+++ Exercise data +++
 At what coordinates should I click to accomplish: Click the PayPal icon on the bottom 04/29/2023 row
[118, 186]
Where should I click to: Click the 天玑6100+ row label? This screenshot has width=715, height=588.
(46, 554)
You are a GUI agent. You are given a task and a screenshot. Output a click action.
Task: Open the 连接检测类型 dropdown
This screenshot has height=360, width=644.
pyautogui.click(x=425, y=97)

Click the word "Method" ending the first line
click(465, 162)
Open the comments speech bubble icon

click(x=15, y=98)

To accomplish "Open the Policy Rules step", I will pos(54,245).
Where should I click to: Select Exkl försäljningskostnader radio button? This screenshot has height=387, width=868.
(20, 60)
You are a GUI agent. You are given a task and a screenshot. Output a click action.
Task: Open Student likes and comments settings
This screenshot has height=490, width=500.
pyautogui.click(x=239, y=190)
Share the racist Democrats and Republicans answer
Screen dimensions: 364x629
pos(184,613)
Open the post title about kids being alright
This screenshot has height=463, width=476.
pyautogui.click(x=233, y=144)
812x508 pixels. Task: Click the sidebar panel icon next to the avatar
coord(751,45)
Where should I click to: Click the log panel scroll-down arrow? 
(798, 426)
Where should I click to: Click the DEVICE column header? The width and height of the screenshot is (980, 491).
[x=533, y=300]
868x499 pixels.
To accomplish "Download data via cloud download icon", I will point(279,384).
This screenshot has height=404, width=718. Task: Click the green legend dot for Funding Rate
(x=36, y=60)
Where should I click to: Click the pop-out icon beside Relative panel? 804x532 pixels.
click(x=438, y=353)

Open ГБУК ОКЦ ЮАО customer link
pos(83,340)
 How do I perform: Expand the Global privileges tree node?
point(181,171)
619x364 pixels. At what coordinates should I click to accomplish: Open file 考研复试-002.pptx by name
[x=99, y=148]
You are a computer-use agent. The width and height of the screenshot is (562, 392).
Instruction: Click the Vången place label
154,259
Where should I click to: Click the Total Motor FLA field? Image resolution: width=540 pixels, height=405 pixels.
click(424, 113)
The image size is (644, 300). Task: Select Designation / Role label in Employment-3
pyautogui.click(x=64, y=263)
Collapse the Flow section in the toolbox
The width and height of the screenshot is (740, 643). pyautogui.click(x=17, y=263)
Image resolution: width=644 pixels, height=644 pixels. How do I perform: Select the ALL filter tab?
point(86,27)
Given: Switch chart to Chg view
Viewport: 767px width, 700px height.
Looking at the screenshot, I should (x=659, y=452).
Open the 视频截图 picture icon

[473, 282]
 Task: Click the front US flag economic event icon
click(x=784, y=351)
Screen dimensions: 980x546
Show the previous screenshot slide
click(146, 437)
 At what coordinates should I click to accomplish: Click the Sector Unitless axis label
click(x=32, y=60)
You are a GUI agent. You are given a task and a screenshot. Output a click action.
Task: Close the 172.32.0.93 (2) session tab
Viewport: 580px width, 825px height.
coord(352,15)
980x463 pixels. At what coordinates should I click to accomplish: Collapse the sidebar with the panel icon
+++
The whole listing, word for word, is the required answer.

 At what coordinates should I click to accomplish: Click the PayPal icon on the bottom 04/29/2023 row
[118, 186]
Where should I click to: Click the 天玑6100+ row label? This screenshot has width=715, height=588.
(46, 554)
You are a GUI agent. You are given a task and a screenshot. Output a click action.
Task: Open the 连接检测类型 dropdown
This screenshot has height=360, width=644.
pyautogui.click(x=425, y=97)

Click the word "Method" ending the first line
click(465, 162)
Open the comments speech bubble icon

click(x=15, y=98)

To accomplish "Open the Policy Rules step", I will pos(54,245).
Where should I click to: Select Exkl försäljningskostnader radio button? This screenshot has height=387, width=868.
(20, 60)
You are a GUI agent. You are given a task and a screenshot. Output a click action.
Task: Open Student likes and comments settings
This screenshot has height=490, width=500.
pyautogui.click(x=239, y=190)
Share the racist Democrats and Republicans answer
Screen dimensions: 364x629
pos(184,613)
Open the post title about kids being alright
This screenshot has height=463, width=476.
pyautogui.click(x=233, y=144)
812x508 pixels. Task: Click the sidebar panel icon next to the avatar
coord(751,45)
Where should I click to: Click the log panel scroll-down arrow? 
(798, 426)
Where should I click to: Click the DEVICE column header? The width and height of the screenshot is (980, 491).
[x=533, y=300]
868x499 pixels.
To accomplish "Download data via cloud download icon", I will point(279,384).
This screenshot has height=404, width=718. Task: Click the green legend dot for Funding Rate
(x=36, y=60)
Where should I click to: Click the pop-out icon beside Relative panel? 804x532 pixels.
click(x=438, y=353)

Open ГБУК ОКЦ ЮАО customer link
pos(83,340)
 How do I perform: Expand the Global privileges tree node?
point(181,171)
619x364 pixels. At what coordinates should I click to accomplish: Open file 考研复试-002.pptx by name
[x=99, y=148]
You are a computer-use agent. The width and height of the screenshot is (562, 392).
Instruction: Click the Vången place label
154,259
Where should I click to: Click the Total Motor FLA field? Image resolution: width=540 pixels, height=405 pixels.
click(424, 113)
The image size is (644, 300). Task: Select Designation / Role label in Employment-3
pyautogui.click(x=64, y=263)
Collapse the Flow section in the toolbox
The width and height of the screenshot is (740, 643). pyautogui.click(x=17, y=263)
Image resolution: width=644 pixels, height=644 pixels. How do I perform: Select the ALL filter tab?
point(86,27)
Given: Switch chart to Chg view
Viewport: 767px width, 700px height.
Looking at the screenshot, I should (x=659, y=452).
Open the 视频截图 picture icon

[473, 282]
 Task: Click the front US flag economic event icon
click(x=784, y=351)
Screen dimensions: 980x546
Show the previous screenshot slide
click(146, 437)
 At what coordinates should I click to accomplish: Click the Sector Unitless axis label
click(x=32, y=60)
You are a GUI agent. You are given a task and a screenshot. Output a click action.
Task: Close the 172.32.0.93 (2) session tab
Viewport: 580px width, 825px height.
coord(352,15)
980x463 pixels. At what coordinates should I click to accomplish: Collapse the sidebar with the panel icon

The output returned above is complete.